_Exercise description:_ Find each line below containing the word "agent" and copy it.

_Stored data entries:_
------------------------------------------------------------

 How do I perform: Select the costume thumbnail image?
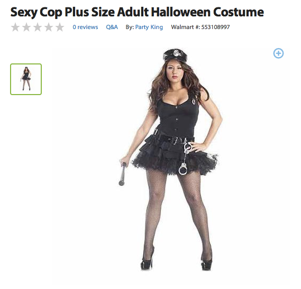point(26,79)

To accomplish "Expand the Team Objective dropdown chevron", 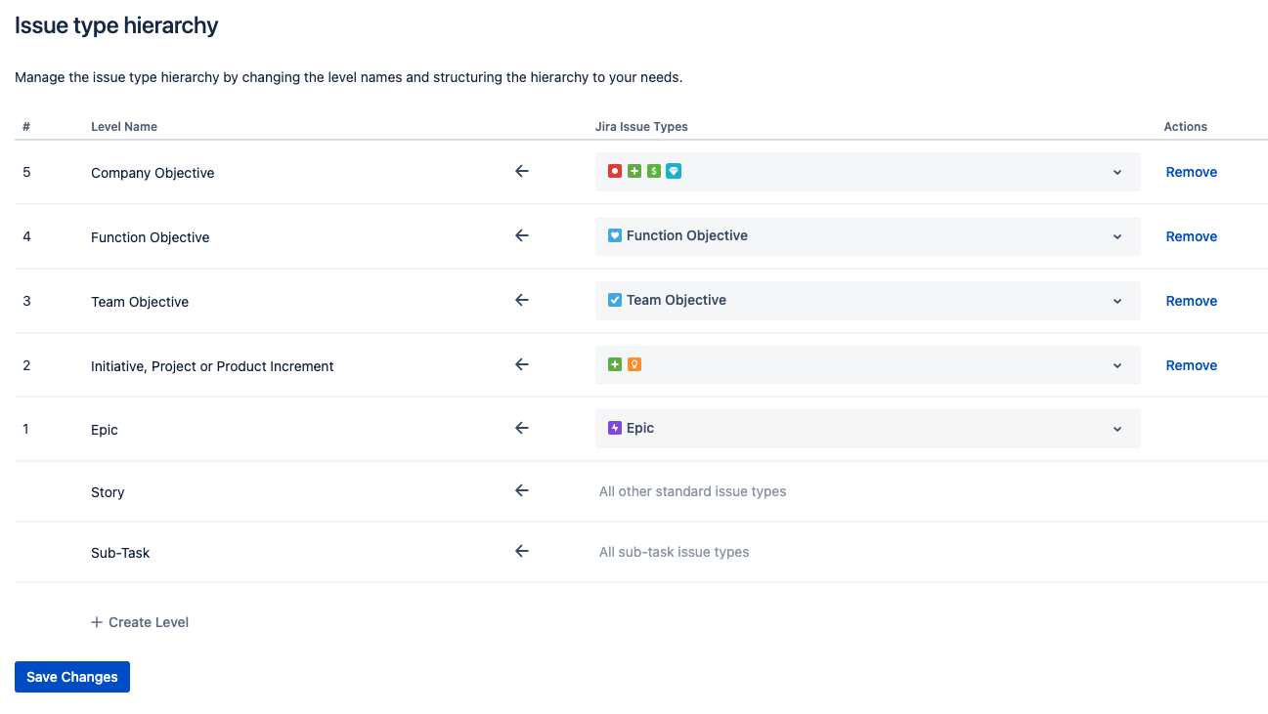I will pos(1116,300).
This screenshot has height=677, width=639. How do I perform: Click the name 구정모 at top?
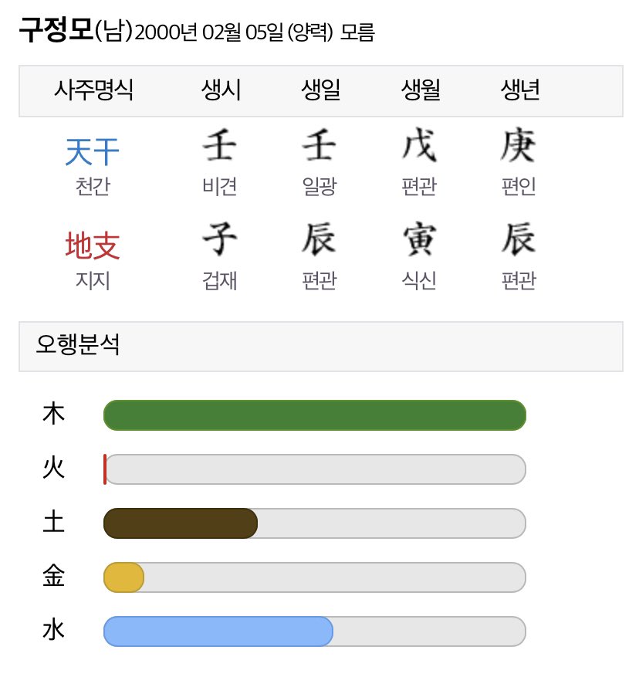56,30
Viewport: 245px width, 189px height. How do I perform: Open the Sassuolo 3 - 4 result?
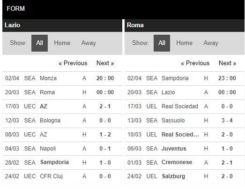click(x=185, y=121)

------------------------------------------------------------

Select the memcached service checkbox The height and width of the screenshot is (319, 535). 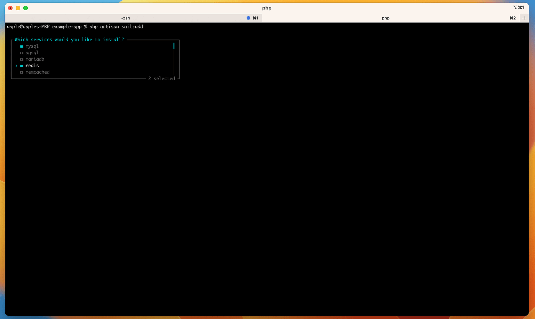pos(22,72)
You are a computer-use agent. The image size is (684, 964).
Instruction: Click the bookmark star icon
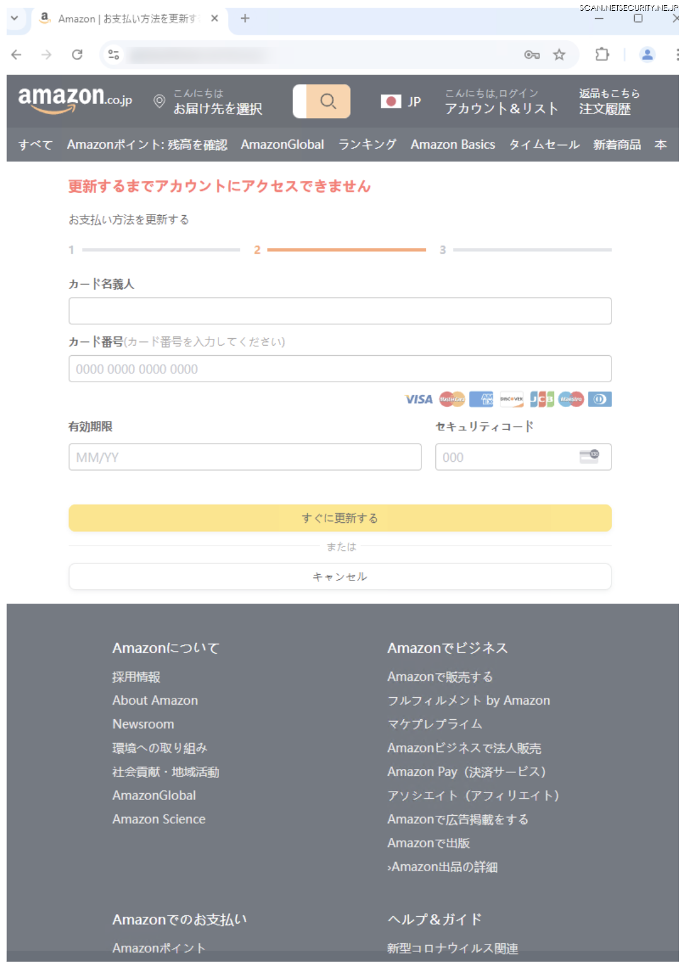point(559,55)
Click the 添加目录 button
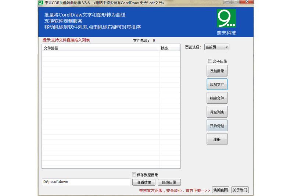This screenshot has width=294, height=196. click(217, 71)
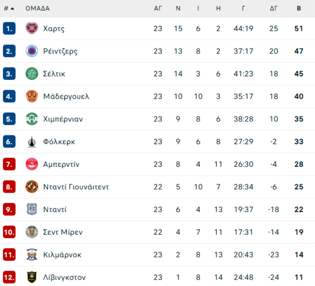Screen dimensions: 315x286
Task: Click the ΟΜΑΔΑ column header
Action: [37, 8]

------------------------------------------------------------

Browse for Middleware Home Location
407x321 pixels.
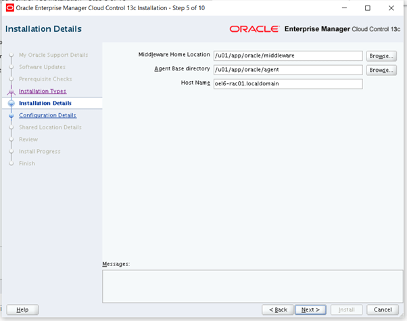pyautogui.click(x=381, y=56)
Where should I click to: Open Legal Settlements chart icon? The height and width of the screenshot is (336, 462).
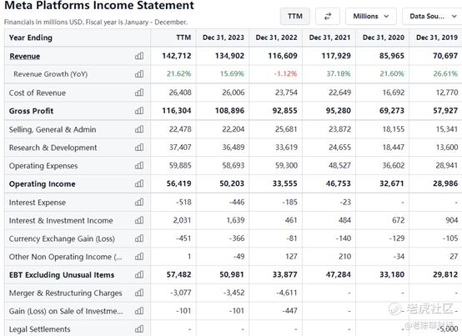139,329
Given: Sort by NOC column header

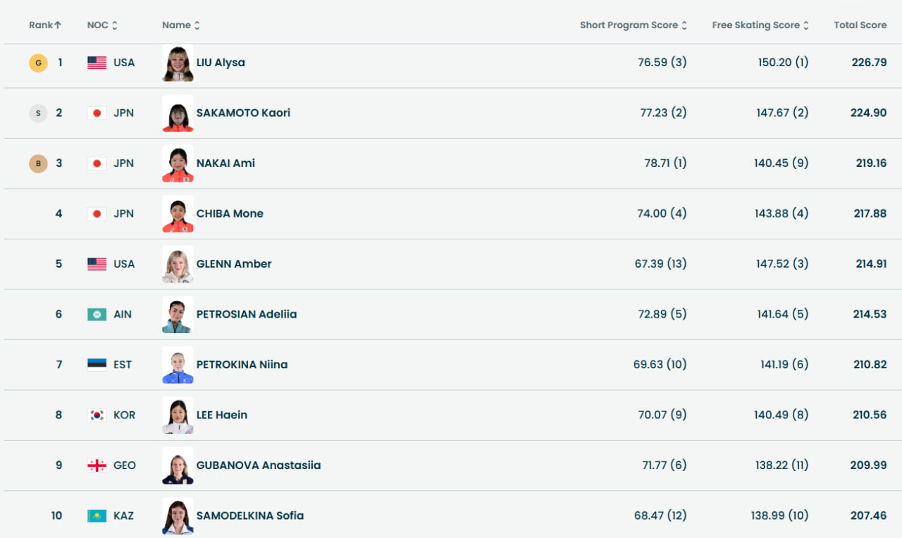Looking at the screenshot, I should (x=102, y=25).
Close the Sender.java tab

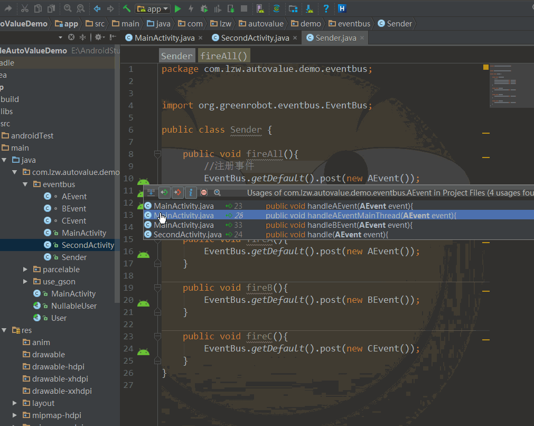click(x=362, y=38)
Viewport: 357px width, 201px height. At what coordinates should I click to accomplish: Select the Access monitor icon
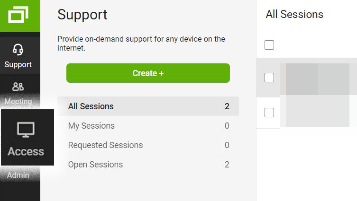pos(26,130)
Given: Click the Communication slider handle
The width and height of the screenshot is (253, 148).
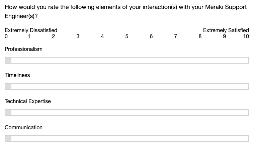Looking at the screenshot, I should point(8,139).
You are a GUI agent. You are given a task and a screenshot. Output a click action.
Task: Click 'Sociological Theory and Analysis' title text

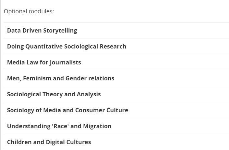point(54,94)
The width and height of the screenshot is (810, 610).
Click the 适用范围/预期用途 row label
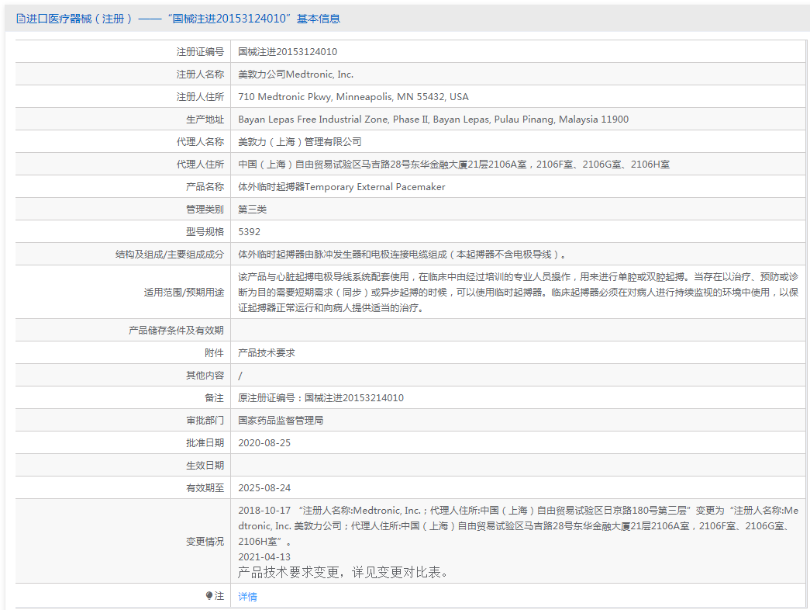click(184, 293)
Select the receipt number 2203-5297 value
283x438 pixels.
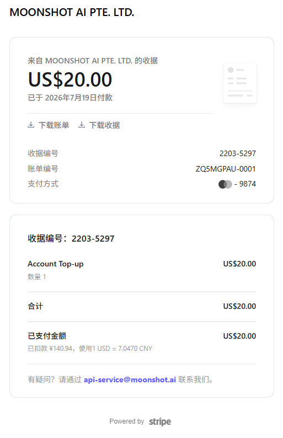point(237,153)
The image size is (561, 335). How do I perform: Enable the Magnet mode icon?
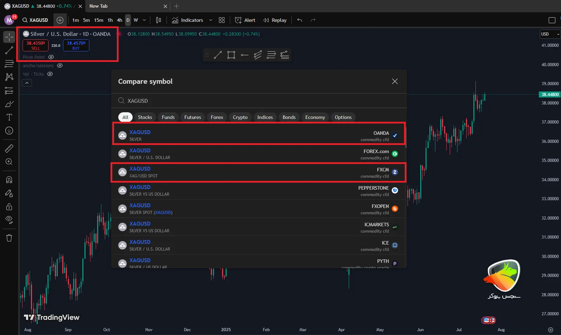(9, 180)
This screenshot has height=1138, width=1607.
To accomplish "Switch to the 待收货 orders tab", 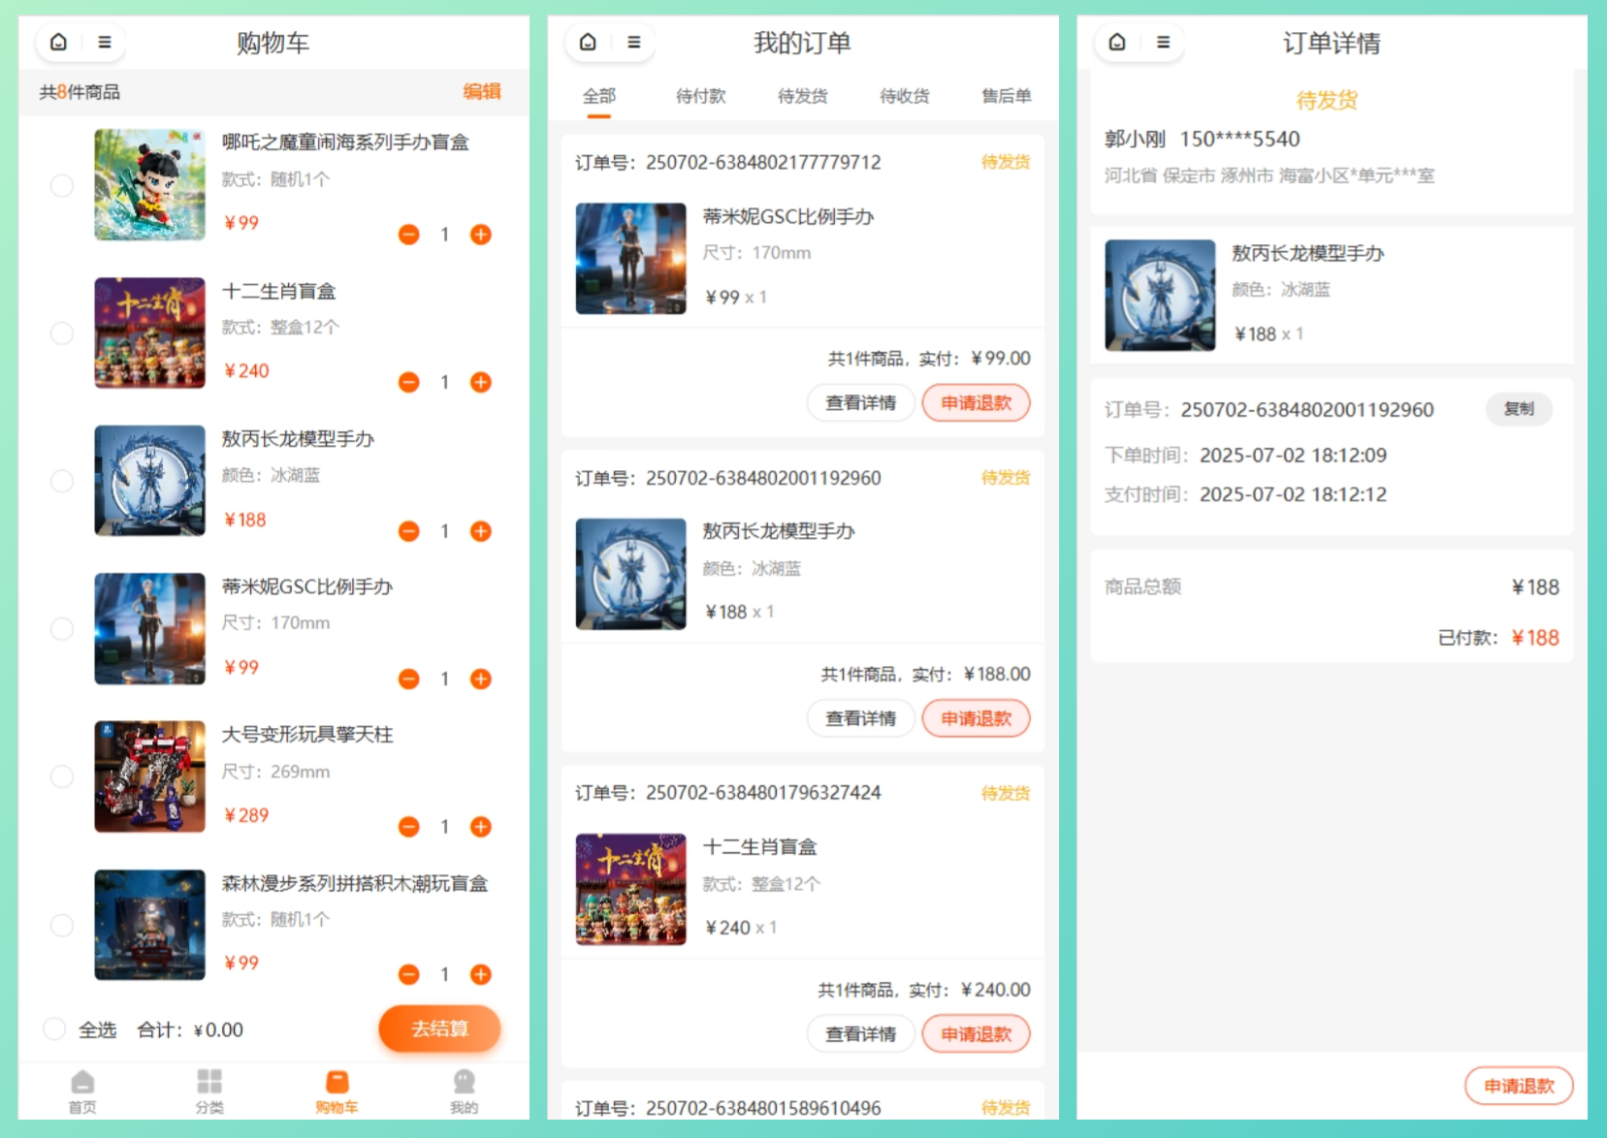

------------------------------------------------------------

_Exercise result:_
You are a computer-use agent. The image size is (684, 964).
You are a GUI agent. You are given a task and a screenshot. Output a click action.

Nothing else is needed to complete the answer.